Work order - Your answer should hold all lines of the entries that include the word "computer".

BEGIN Data

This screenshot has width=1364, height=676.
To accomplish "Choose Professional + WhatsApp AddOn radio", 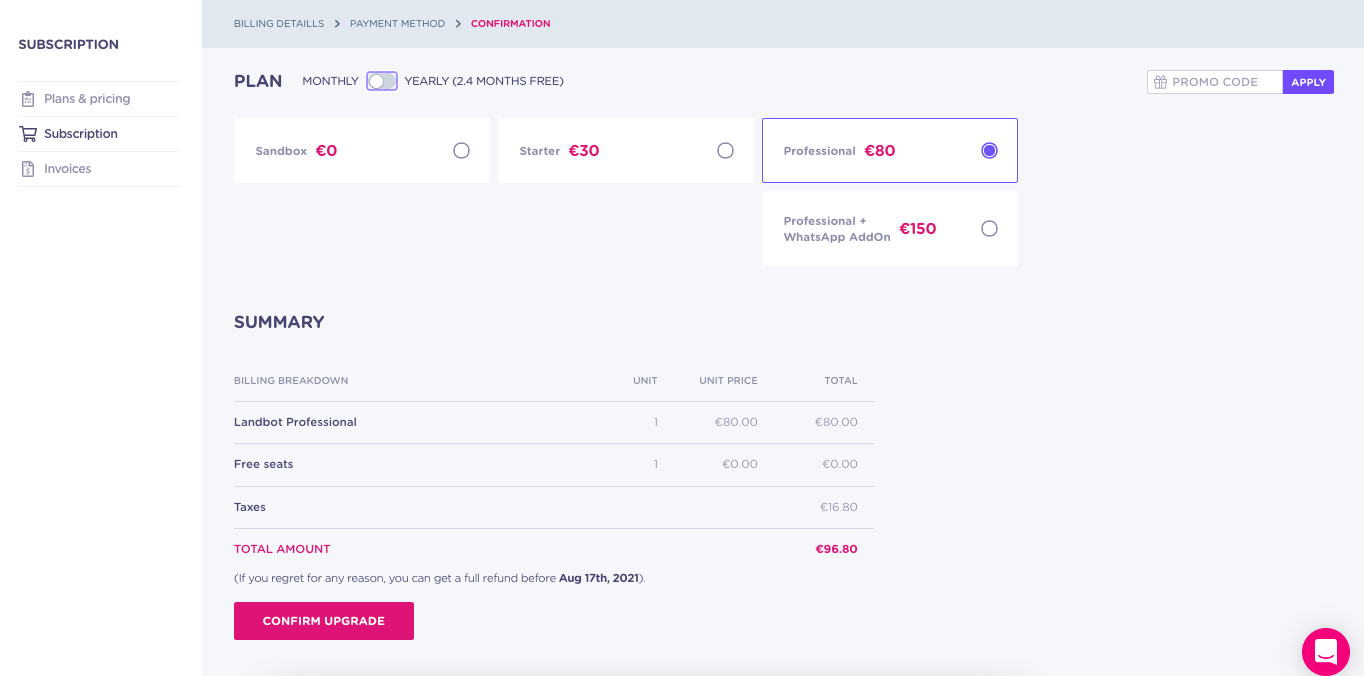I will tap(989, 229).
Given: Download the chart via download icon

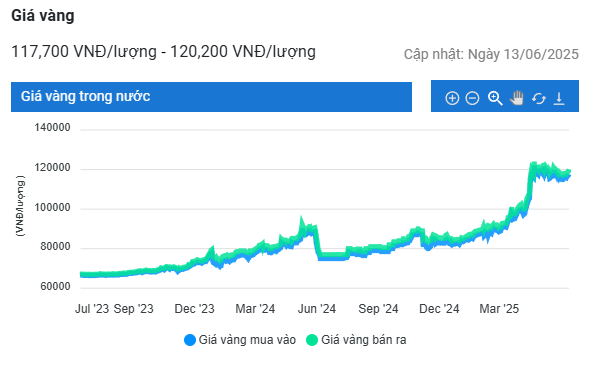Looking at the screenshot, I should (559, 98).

END Data
BEGIN Data

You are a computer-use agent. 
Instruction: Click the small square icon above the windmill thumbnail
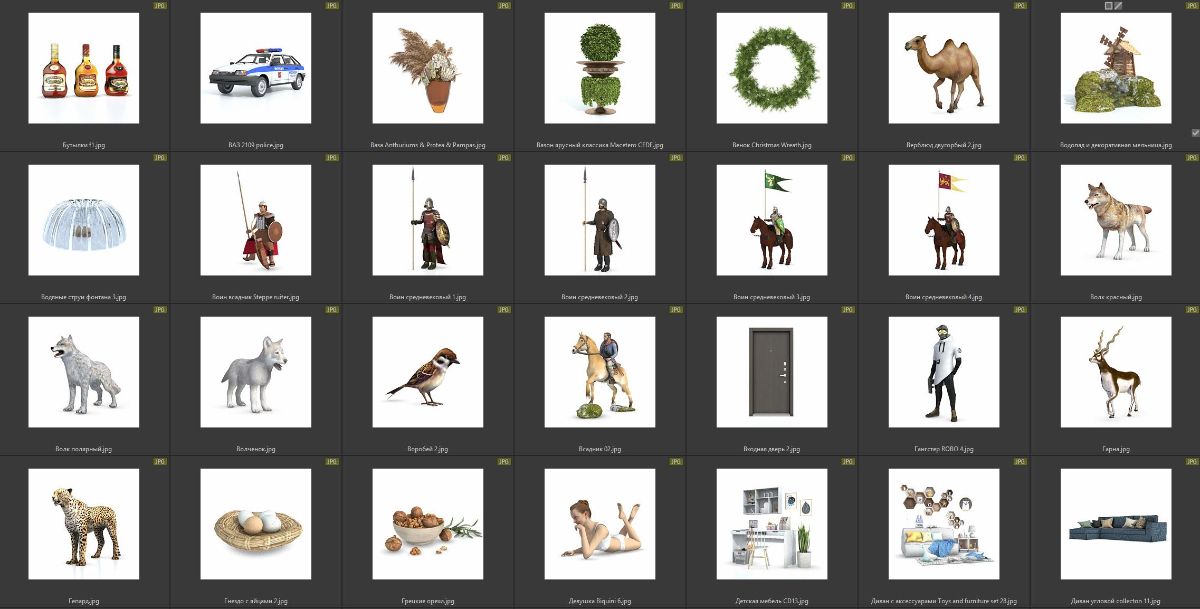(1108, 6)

END Data
BEGIN Data

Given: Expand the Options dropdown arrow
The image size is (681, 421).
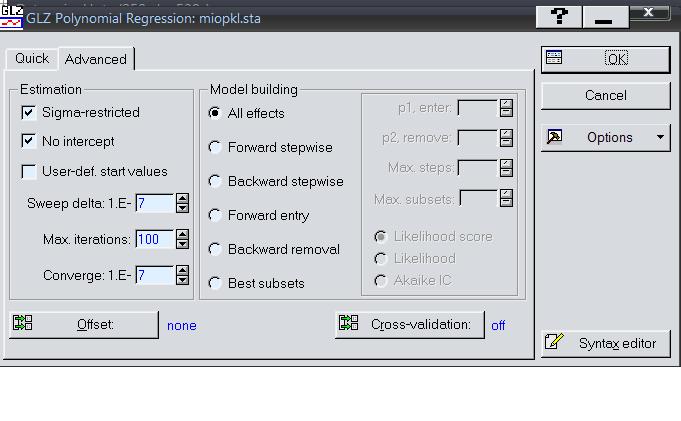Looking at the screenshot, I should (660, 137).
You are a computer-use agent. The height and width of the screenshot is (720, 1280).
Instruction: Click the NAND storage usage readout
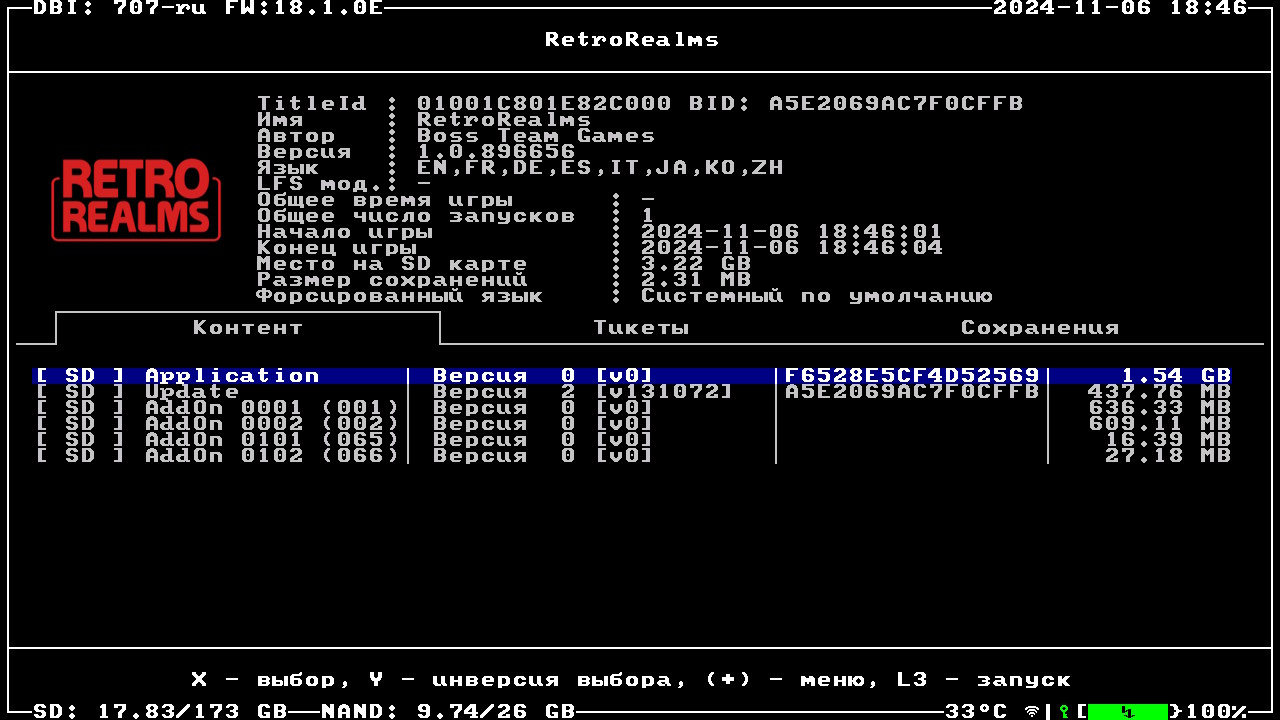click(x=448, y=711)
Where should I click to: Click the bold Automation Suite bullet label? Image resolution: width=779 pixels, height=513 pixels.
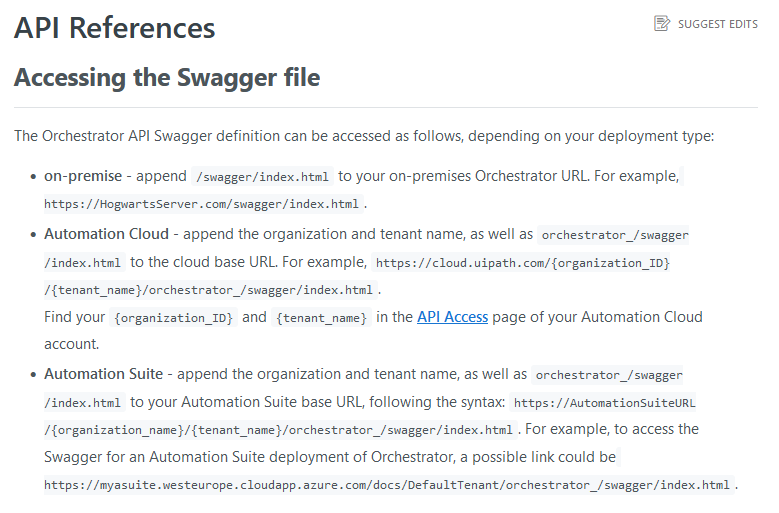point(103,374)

END Data

Answer section -
You are a computer-use agent. 
You are a computer-use agent. The height and width of the screenshot is (720, 1280).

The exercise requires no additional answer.